简体   繁体   中英

Passing file contents to a c executable doesn't seem to work

I have this c executable called testFile file containing this code:

#include <stdio.h>
#include <stdlib.h>
#include <string.h>

int main(int argc, char *argv[]){
    printf("Number of arguments : %d\n Arguments : ", argc);
    for(int i = 0; i<argc-1;i++){
        printf("%s\t", argv[i]);
    }
}

and along with it a file called test1 containing just the number 1 ( echo 1 > test1 )
When I call this line on the command line ( zsh ):
./test < test1
the output I get is this:

Number of arguments : 1
Arguments : ./testFile

Shouldn't this show 2 arguments? Along with the character 1? I want to find a way to make this 1 appear in the arguments list, is it possible? Or is it just the way my shell handles arguments passed like that? (I find it weird as cat < test1 prints 1 )

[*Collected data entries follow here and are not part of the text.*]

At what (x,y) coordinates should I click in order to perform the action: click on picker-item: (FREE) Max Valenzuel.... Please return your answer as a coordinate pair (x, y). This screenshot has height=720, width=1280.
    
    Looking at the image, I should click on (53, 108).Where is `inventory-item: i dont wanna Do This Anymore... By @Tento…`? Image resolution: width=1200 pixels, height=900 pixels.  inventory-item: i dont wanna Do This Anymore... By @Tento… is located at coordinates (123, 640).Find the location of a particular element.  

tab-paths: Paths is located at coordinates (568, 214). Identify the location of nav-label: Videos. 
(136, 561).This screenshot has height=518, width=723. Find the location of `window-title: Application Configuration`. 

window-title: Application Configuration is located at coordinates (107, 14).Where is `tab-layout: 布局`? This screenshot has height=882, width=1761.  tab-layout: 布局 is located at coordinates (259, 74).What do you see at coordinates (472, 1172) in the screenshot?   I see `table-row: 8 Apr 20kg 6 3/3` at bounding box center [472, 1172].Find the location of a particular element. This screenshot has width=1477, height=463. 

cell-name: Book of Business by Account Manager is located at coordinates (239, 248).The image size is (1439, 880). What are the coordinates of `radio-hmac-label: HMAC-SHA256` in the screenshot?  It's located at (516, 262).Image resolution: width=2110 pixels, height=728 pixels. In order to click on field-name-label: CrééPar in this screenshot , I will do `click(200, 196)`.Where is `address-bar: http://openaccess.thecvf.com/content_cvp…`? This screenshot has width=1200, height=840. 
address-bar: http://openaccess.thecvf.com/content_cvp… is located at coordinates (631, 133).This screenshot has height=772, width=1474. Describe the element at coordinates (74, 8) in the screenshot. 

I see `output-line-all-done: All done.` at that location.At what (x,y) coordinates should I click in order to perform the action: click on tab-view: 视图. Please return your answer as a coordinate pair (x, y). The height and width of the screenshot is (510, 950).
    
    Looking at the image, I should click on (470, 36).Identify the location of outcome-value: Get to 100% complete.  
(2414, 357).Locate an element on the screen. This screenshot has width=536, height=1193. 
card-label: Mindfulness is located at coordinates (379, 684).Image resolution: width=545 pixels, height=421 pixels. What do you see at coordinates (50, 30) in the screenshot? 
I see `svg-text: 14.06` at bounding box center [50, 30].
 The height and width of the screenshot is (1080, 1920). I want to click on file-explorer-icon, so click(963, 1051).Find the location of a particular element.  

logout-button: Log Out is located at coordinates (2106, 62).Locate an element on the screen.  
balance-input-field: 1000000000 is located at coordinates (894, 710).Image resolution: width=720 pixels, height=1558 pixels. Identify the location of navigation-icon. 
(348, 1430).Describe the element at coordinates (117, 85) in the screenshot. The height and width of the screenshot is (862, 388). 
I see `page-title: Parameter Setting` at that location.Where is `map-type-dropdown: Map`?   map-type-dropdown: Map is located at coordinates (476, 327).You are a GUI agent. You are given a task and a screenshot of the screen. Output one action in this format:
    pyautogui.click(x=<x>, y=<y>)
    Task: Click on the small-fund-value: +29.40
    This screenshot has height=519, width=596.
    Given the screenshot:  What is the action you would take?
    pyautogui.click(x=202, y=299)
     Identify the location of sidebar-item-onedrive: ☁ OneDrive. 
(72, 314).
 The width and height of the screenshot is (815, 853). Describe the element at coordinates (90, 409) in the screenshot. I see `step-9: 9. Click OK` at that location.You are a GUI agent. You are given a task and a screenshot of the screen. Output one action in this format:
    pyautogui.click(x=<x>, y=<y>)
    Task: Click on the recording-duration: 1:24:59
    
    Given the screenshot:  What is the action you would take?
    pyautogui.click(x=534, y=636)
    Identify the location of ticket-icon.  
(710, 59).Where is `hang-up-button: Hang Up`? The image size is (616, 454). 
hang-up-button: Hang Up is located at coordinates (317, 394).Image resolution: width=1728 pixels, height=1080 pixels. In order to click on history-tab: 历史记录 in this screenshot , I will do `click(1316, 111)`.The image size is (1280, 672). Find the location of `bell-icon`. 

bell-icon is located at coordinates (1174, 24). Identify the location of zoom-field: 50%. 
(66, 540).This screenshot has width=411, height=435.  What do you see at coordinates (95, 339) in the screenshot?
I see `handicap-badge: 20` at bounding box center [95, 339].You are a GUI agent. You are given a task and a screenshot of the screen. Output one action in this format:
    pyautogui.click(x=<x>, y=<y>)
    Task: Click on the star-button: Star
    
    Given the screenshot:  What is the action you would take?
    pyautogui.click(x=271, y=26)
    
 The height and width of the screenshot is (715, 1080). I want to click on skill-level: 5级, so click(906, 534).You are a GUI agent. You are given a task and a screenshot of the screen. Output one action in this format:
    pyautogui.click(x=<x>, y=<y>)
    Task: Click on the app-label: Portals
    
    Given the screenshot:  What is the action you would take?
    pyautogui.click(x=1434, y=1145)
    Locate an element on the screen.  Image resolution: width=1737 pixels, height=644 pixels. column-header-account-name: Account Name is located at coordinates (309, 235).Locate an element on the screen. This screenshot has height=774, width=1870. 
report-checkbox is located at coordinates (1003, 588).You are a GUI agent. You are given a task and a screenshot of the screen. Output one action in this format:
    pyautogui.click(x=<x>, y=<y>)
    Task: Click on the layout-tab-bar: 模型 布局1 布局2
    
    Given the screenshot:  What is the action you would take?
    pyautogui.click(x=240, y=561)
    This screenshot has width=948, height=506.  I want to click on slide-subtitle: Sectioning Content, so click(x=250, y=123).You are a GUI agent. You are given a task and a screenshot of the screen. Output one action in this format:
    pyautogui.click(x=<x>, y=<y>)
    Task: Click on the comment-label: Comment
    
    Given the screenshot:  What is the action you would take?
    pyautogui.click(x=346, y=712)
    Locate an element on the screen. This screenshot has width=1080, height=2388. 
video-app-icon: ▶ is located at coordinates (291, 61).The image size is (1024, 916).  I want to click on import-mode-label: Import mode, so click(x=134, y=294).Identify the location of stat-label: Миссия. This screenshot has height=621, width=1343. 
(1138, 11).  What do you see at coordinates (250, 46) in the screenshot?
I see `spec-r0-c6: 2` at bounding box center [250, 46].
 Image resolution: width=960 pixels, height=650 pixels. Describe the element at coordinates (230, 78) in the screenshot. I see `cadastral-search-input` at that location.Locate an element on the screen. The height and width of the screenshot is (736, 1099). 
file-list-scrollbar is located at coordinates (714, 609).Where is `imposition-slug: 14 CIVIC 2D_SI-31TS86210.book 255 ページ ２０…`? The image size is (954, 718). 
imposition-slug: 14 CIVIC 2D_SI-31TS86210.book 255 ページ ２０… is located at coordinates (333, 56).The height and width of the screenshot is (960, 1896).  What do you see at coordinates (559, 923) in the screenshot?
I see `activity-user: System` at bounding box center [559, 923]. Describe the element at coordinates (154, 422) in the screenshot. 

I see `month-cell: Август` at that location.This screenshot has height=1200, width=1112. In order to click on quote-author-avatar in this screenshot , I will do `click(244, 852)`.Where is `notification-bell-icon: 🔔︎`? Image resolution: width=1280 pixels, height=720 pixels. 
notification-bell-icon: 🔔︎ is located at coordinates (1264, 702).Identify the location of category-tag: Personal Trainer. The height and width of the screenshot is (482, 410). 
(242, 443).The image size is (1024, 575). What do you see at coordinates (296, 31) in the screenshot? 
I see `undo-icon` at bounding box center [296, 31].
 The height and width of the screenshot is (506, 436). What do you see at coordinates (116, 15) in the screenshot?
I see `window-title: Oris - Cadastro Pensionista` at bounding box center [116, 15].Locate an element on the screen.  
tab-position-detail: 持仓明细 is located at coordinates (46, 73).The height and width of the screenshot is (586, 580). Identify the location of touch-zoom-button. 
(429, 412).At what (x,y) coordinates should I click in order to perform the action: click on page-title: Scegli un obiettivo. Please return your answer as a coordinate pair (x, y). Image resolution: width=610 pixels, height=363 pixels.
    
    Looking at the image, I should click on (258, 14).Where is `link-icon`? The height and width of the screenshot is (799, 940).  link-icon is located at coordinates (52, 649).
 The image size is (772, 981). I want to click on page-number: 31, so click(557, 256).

You're conflating standard input with command arguments.

main 's argc and argv are used for passing command line arguments.

here, for example, the shell invokes echo with 1 command line argument (the 1 character), and with its standard output attached to a newly opened and truncated file test .

echo 1 > test1

here, the shell running test with 0 arguments and its standard input attached to a newly opened test1 file.

./test < test1

If you want to turn the contents of ./test1 into command line parameters for test , you can do it with xargs .

xargs test < test1

unrelated to your question:

    for(int i = 0; i<argc+1;i++){

The condition for that should be i<argc . Like all arrays in C and just about every other language, the minimum valid index of argv is 0 and the maximum valid index is 1 less than its length. As commenters pointed out, argv[argc] is required to be NULL, so technically, argc is one less than the length of argv .

If you want the contents of test1 to be available in argv , you can do:

./test $(cat test1)

Note that this is very different than:

./test "$(cat test1)"

which is also different from:

./test '$(cat test1)'.  # Does not do at all what you want!

The first option will present each "word" of the file as a distinct argument, while the second will present the contents of the file as a single argument. The single quotes version doesn't look inside the file at all, and is merely included here to give you something to experiment with.

argv[0] is always the name of the executable itself. With your way of invoking the command, you did not pass any command at all. You would have to invoke it from zsh as ./testFile test1 if you want your program to see the name of the data file, or ./testFile $(<test1) if you want it to see the content of the data file.